Said Hadi, Meysam Alipour, Vahideh Aghamohammadi, Sahar Shahemi, Fatemeh Ghafouri-Taleghani, Niloufar Pourjavidi, Mona Foroughi and Mackaan Chraqipoor
The epigallocatechin gallate (EGCG) effect in diabetes has been investigated in animal studies, but results of clinical trials are inconsistent. Thus, this study aims to evaluate…
Abstract
Purpose
The epigallocatechin gallate (EGCG) effect in diabetes has been investigated in animal studies, but results of clinical trials are inconsistent. Thus, this study aims to evaluate the effects of EGCG supplementation in patients with type 2 diabetes mellitus (T2DM).

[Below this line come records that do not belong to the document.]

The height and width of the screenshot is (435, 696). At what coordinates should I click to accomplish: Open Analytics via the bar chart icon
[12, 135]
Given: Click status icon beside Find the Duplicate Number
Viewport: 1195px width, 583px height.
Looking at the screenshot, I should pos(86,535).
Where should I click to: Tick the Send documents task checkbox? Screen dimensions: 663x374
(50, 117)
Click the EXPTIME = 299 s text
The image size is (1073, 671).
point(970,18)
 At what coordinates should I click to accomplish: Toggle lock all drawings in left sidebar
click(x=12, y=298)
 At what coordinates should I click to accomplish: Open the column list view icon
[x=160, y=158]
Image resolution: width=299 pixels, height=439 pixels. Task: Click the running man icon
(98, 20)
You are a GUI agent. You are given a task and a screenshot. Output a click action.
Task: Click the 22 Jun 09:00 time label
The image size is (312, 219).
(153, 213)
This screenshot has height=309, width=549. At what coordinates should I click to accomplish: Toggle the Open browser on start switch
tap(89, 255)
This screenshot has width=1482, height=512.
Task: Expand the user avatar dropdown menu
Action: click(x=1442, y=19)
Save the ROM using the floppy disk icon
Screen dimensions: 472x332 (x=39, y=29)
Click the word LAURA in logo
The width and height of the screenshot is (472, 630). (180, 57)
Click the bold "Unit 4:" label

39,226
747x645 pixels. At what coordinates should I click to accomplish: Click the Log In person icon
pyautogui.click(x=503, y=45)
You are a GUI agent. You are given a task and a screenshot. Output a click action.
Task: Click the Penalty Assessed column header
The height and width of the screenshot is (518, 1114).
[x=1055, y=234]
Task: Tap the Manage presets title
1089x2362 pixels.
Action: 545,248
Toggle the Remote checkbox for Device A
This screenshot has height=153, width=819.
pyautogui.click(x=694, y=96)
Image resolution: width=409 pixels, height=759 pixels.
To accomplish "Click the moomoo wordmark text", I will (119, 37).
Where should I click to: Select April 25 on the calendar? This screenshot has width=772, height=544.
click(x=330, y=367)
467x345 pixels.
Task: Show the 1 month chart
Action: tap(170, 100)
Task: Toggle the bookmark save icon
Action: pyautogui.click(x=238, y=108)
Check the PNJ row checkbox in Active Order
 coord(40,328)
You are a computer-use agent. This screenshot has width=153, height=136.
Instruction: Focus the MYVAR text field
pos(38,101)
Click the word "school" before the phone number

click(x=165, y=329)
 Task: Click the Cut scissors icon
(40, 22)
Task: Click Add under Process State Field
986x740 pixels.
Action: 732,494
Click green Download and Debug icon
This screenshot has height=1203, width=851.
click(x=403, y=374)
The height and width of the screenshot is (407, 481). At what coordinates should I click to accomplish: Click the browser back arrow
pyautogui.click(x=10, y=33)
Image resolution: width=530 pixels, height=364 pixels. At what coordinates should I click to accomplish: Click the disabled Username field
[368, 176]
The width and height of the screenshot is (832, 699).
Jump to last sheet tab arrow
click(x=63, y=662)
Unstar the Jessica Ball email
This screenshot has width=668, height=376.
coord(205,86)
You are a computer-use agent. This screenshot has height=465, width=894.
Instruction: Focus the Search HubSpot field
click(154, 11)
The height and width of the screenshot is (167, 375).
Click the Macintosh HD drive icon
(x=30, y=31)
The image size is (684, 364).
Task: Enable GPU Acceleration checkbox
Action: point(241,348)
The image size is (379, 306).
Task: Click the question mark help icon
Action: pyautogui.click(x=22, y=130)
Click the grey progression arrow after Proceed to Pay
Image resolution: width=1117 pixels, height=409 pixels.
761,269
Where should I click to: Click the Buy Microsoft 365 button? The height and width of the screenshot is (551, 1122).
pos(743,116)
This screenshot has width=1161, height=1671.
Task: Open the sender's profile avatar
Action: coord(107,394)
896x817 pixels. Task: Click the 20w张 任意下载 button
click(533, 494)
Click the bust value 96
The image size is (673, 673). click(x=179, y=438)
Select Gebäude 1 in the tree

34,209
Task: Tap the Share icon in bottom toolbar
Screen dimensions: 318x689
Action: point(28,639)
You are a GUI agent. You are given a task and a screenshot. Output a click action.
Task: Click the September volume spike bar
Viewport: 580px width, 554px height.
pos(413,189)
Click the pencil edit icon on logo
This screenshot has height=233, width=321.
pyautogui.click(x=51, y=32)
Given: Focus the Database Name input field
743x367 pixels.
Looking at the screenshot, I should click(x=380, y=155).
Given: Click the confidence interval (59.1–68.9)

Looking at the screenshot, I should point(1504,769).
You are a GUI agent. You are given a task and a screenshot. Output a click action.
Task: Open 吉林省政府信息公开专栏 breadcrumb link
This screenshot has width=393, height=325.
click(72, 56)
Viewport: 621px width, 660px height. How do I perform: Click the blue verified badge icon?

Design/methodology/approach
A total of 50 patients with T2DM were recruited in a double-blind, randomized, placebo-controlled trial. The eligible participants were randomly allocated to EGCG (n = 25) and placebo (n = 25) groups. The EGCG group received two capsules of EGCG (each capsule contained 150 mg; Shari Made®, Iran) and placebo group was administered two capsules of placebo (starch) for eight weeks. A three-day 24-h dietary recall and anthropometric and laboratory measurements were carried out at the beginning and the end of the study.
Findings
At the end of the trial, weight and body mass index (BMI) were decreased significantly in both groups, but the reduction was not statistically significant between the two groups. Fasting blood sugar decreased significantly in EGCG group. No significant between-group and within-group differences were found in insulin, homeostatic model assessment of insulin resistance (HOMA-IR) and the quantitative insulin sensitivity check index values. The high-sensitive C-reactive protein (hs-CRP) was significantly reduced in the EGCG group (4.13 ± 0.48-3.93 ± 0.50, p = 0.003) compared to baseline.
Originality/value
This study showed that consuming 300 mg/day of EGCG for eight weeks in patients with T2DM caused a significant decrease in fasting blood glucose, body weight, BMI and hs-CRP compared to baseline. Therefore, the EGCG supplementation may improve glycemic control, anthropometric and inflammation status in T2DM.